--- PASSAGE RETENU ---
——————

Redisons ces paroles du prologue de l’évangile de Saint Jean : « Au commencement était le Verbe, et le Verbe était auprès de Dieu, et le Verbe était Dieu. (…) Le Verbe était la vraie Lumière, qui éclaire tout homme en venant dans le monde. (…) Et le Verbe s’est fait chair, il a habité parmi nous, et nous avons vu sa gloire, la gloire qu’il tient de son Père comme Fils unique, plein de grâce et de vérité ».

 

Si nous lisons ce texte du prologue de Saint Jean en ce jour de Noël, c’est parce qu’il nous dit le début du commencement du monde avec la venue du Christ chez nous. Ce texte fait ainsi écho aux premiers chapitres de la genèse sur la création du monde que nous lisons à Pâques. Avec la naissance du Christ en ce jour de Noël, quelque chose d’à peine concevable se réalise que les mots même ont du mal à dire : Dieu, par son fils, est venu sur terre et a vécu parmi nous.

 

Le réalisons-nous vraiment ? Dieu, par son fils, est venu sur terre et a vécu parmi nous… Je ne sais pas pourquoi Dieu a commis une telle folie, pourquoi une partie de lui s’est incarnée dans la création. Le Christ est né, là, petit enfant fragile dans une mangeoire, à la merci des hommes. Je ne comprends pas ce geste magnifique et fou mais, homme, j’en reçois tous les fruits. Je saisis alors que notre Dieu est un Dieu qui se donne par amour. Je perçois que c’est un Dieu tendre. Je découvre qu’il a la force et la fragilité de son amour absolu. Je vois qu’il m’aime au-delà de tout, même quand je ne suis pas aimant, même quand je l’ignore.

 

Ce que nous fêtons donc aujourd’hui, c’est ainsi non seulement la venue du Christ sur la terre mais c’est un monde transformé par la présence du Christ. Le monde est transformé par la venue du Christ et sa résurrection. Il est venu nous apporter la vie. Nous ne pouvons pas l’oublier au risque de ne pas comprendre notre monde et de n’être qu’amertume par rapport à ce que connait ce monde, dans ses conflits, sa misère et le manque d’attention des hommes à la création.

——————

--- ÉNONCÉ 1 ---
Répondez aux questions suivantes à partir du passage :
(a) Quels textes lit-on à Pâques ?
(b) Où le Christ est-il né ?
(c) Par quoi le monde est-il transformé ?
--- ÉNONCÉ 2 ---
Citez le passage à l’identique, en commençant par « Si nous lisons » et en poursuivant jusqu’à « vécu parmi nous. ».
--- ÉNONCÉ 3 ---
Pour chaque affirmation, indiquez par oui ou par non si elle concorde avec le passage, puis citez les mots du passage qui tranchent :
(a) Le Verbe était auprès de Dieu.
(b) Le prologue de Saint Jean est lu le jour de Pâques.
(c) Dieu aime l’homme même quand celui-ci l’ignore.

--- EXTRAIT SOURCE ---
——————

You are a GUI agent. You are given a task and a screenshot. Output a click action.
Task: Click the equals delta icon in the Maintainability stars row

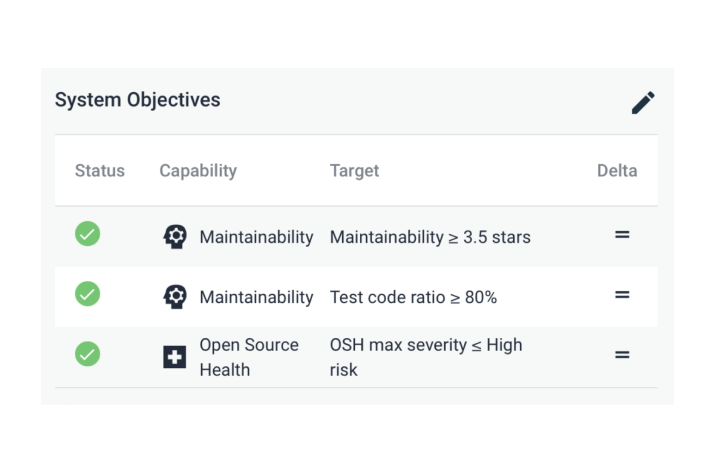[x=622, y=235]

——————

--- RÉPONSE 1 ---
(a) Les premiers chapitres de la genèse sur la création du monde.
(b) Dans une mangeoire.
(c) Par la venue du Christ et sa résurrection.

--- RÉPONSE 2 ---
Si nous lisons ce texte du prologue de Saint Jean en ce jour de Noël, c’est parce qu’il nous dit le début du commencement du monde avec la venue du Christ chez nous. Ce texte fait ainsi écho aux premiers chapitres de la genèse sur la création du monde que nous lisons à Pâques. Avec la naissance du Christ en ce jour de Noël, quelque chose d’à peine concevable se réalise que les mots même ont du mal à dire : Dieu, par son fils, est venu sur terre et a vécu parmi nous.

--- RÉPONSE 3 ---
(a) Oui : « et le Verbe était auprès de Dieu »
(b) Non : « Si nous lisons ce texte du prologue de Saint Jean en ce jour de Noël »
(c) Oui : « Je vois qu’il m’aime au-delà de tout, même quand je ne suis pas aimant, même quand je l’ignore. »